Continuing our series of blog posts about the Warsaw Uprising, drawing from our award-winning book The Color of Courage, by Julian Kulski:
CHAPTER 6
AGE 15: 1944 — THE WARSAW UPRISING
pp. 304–307:
Monday, August 21 — General ‘Grzegorz’ and Colonel ‘Heller’ have reached Żoliborz after a tortuous trip through the fast-flowing sewers. They are here to organize a full-scale attack [to reinforce Home Army units in the Old City]. This time it is to be coordinated with a joint attack from the other side of the railway line. Our company’s mission is to attack the Warsaw–Gdańsk Station itself, thus diverting the attention of the enemy from other sections of the line—and permitting the Partisans to reach the Old City. Almost the entire force of Żoliborz, under the personal command of Colonel ‘Zywiciel,’ is assembled along the full length of the line from the Old Citadel to the Chemical Institute and the artillery positions in the suburb of Buraków.
The night is unseasonably cold and the ground upon which we are lying is very damp. Our thin, worn-out summer clothes, now in rags, give us little protection. Our boots are covered with rags to muffle the sound of our feet on the pavement during the initial attack.
The field is regularly lit up by huge blinding flares, and the quiet is interrupted by long salvos of machine-gun fire, which cut down the grass and the potato plants around us. After the previous night’s attack, the German and Ukrainian troops are jittery and trigger-happy. They are ready for us.

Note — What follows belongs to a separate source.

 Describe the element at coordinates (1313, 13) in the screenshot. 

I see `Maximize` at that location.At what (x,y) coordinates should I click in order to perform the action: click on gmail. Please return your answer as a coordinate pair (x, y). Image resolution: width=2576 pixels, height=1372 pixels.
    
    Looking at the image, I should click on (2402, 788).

Tuesday, August 22 — At 2:00 a.m. the order came. We started across the street and through the previously cut openings in the lines of gnarled barbed wire, but before all our detachments could cross the street, the wide expanse of sky was lit by hundreds of marker flares. The red stars hung for a long time, casting an eerie light on the troops pinned down in the shadows of the houses.
Hundreds of shells from automatic weapons now began to rain down on Zajączek Street, while tracer bullets created a barrier of fire above the prostrate army. They spattered against the walls of the apartment houses, throwing chunks of white stucco on the black pavement, while artillery shells gouged out craters, churning up the macadam, concrete, earth, and plants.
As soon as the machine guns of our company started up, the enemy firepower began to center on them, silencing them one by one. Our platoon advanced up to the viaduct. One boy reached a high point and threw a grenade down into a heavy machine-gun nest, silencing it forever. Then, caught in the cross fire from other machine-gun nests, he rolled back down the embankment to his starting point.
The cries of the wounded could be heard above the machine guns’ rattling and the explosions, and the combat nurses crossed the road in a vain attempt to bring help. Those who could, started withdrawing as the order was passed along the field. The short battle was lost.
When the enemy stopped firing, and the artillery shells from the Citadel stopped thumping, only white flares remained and bathed the field with ghostly light, illuminating the three hundred dead and wounded that were left behind.